We have endured an extraordinarily slow economic recovery for more than seven years. The slow pace of economic recovery cannot be attributed to lack of effort by public officials. On the contrary, public officials have set new records trying to “stimulate the economy” through expansions of debt and bank reserves.
Many people assume that strong government policies deliver good results. Other people think that government policies are ineffective. There is a third possibility: government policies can backfire and make matters worse.
Governmental policies can and do cause uncertainty among private entrepreneurs.
The idea that governmental policies have made matters worse is not mere conjecture. There is evidence that governmental policies have slowed recovery from the 2008 Crisis. Researchers at the University of Chicago have assembled an economic policy uncertainty index.
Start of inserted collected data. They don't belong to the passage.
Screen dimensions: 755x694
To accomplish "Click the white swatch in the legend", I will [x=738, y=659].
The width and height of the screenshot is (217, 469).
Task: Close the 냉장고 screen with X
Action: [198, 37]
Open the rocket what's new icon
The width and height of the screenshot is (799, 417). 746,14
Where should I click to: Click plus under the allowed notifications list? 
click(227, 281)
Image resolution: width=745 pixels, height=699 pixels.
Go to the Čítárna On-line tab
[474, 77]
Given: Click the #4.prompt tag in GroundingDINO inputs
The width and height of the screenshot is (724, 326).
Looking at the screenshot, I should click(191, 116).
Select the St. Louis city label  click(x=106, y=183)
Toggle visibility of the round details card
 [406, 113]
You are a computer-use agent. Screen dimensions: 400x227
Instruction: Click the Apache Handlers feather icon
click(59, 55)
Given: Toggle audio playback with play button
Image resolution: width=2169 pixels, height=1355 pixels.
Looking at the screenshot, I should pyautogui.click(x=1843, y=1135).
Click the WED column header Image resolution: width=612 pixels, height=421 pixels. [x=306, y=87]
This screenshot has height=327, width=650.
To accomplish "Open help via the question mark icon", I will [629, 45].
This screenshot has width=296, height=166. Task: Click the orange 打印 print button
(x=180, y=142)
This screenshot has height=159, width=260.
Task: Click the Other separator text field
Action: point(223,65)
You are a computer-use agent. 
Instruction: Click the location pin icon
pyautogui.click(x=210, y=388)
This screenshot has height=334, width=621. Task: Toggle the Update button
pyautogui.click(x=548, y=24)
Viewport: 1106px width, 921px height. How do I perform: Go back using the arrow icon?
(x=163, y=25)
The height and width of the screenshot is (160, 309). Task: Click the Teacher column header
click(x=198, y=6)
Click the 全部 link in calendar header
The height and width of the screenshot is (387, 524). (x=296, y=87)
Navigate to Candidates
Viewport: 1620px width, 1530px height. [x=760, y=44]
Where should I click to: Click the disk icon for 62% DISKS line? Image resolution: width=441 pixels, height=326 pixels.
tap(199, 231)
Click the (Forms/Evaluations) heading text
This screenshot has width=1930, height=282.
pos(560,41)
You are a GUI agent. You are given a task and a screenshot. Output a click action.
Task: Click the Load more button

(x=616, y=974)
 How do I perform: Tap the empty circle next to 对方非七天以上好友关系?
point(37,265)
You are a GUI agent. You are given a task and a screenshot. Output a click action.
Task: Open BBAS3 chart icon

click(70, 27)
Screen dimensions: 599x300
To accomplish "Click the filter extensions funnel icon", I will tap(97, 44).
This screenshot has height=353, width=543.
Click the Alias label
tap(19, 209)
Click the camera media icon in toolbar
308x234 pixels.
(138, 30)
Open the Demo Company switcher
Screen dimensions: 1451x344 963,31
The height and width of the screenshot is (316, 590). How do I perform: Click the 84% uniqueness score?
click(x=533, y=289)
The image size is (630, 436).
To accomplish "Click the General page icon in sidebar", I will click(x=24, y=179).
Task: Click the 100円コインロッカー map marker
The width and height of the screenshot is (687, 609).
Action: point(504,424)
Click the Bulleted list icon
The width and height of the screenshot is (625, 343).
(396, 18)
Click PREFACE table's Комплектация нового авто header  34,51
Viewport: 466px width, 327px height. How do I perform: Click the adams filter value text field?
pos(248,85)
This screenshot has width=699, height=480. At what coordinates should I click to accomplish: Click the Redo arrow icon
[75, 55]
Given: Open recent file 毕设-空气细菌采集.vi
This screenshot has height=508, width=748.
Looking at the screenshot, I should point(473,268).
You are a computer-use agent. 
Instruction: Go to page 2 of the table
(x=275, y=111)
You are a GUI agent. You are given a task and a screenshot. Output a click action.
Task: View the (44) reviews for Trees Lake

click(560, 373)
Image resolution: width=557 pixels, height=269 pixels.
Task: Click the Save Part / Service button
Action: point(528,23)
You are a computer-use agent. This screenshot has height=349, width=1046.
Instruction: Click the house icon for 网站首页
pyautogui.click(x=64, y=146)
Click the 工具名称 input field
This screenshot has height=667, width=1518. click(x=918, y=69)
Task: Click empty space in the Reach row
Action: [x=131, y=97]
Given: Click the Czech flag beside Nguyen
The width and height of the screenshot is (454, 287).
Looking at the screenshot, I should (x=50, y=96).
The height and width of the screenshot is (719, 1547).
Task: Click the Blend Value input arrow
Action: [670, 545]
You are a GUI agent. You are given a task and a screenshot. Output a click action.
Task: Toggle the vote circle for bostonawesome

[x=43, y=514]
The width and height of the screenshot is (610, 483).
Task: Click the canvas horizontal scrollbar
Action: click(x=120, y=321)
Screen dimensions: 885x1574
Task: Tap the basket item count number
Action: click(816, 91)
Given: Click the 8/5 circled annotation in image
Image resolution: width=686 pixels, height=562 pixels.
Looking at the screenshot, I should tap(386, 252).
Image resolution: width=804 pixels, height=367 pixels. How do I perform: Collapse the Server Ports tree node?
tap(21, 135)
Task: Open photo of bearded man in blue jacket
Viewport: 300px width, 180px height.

The economic policy uncertainty index estimates the level of doubt and confusion in the private sector caused by government policies. How? The economic policy uncertainty index draws upon newspapers and other written sources to estimate policy-generated uncertainty. Differences in economic forecasts indicate uncertainty. Temporary policies set to be terminated, not automatically renewed, indicate uncertainty. Newspaper commentaries that mention uncertainty also signal uncertainty.
Policy-driven uncertainty rises during political turmoil or elections, and during the implementation of major new policies and programs. Recent implementation of new policies (i.e. The Affordable Care Act, Dodd-Frank, and The Recovery and Reinvestment Act) left employers wondering about how these new laws will affect their costs.
Dragging Down Growth
Attempts by Republicans to undo The Affordable Care Act created even more doubt about future economic conditions. Bad policies should be undone, of course. However, intense political fights over the future of major policies and programs do make it harder for entrepreneurs to go forward with new projects. Public bureaucrats may also react to uncertainty by holding off on new hiring.
Policy driven uncertainty was high during the 2008 crisis, and also during the slowest part of the post-crisis recovery.
How can the effects of policy uncertainty be quantified more precisely? One of the most disconcerting aspects of the slow recovery is the relative lack of job opportunities. Those who watch economic reports carefully have become accustomed to disappointing monthly reports from the Bureau of Labor Statistics.
The Job Opening Labor Turnover Survey (JOLTS) provides regular data on hiring and firing in national labor markets. Monthly jobs reports have shown some improvement in some months during the past year, but hiring has generally been slow for many years now. Why has the job market been so weak? Slow job growth is certainly not the result of inaction on the part of government officials. On the contrary, people in government have borrowed and spent money faster than ever before.
How does economic policy uncertainty relate to the slow rate of hiring in recent years? To test the relation between policy uncertainty and hiring it is useful to lag hiring, to check for any delayed effect that uncertainty has on hiring. Causes, do after all, preceed effects. In order to get a clear view of the uncertainty/hiring relationship, it is useful to check the entire subprime boom, bust, and recovery.
A plot of the Economic Policy Uncertainty Index against hiring during the 2002 to 2016 period, lagged by two months, reveals a clear and expected negative correlation.
There is in fact a 57% correlation between policy-driven uncertainty and lagged non-farm hiring. High levels of uncertainty are followed by less hiring. Low levels of uncertainty are followed by higher levels of hiring. Could the correlation between uncertainty and hiring just be mere coincidence? Perhaps. Once should consider more than just data when judging the validity of a cause-and-effect relationship.
Theoretically speaking, the idea that policy uncertainty would dampen hiring is sensible. A 57% correlation indicates that a causal relationship between two variables is very plausible. When theory and data point in the same direction, few doubts should remain.
Slow hiring over the past seven years adds up to a tremendous loss of potential increases in private wealth. While what is done in the past is just a sunk cost, lessons from the past can help us to avoid costly waste in the future. Many people assumed that private bankers caused the 2008 Crisis, and that governmental policies could fix the economic situation.
It is easy to assume that, since employers have been reluctant to hire more employees, we must turn to public officials for help. There is real evidence that government policies that were intended to help have had the unintended consequence of hindering recovery.
Government has grown rapidly in recent years, with few signs of having a positive effect on economic conditions. Governmental programs often have perverse incentives, incentives that result in economic waste. There is another issue to consider: governmental policies can and do cause uncertainty among private entrepreneurs. At least part of the solution for the weak economic recovery of the past seven years would then simply be for politician to stop trying to fix our problems: laissez-nous faire.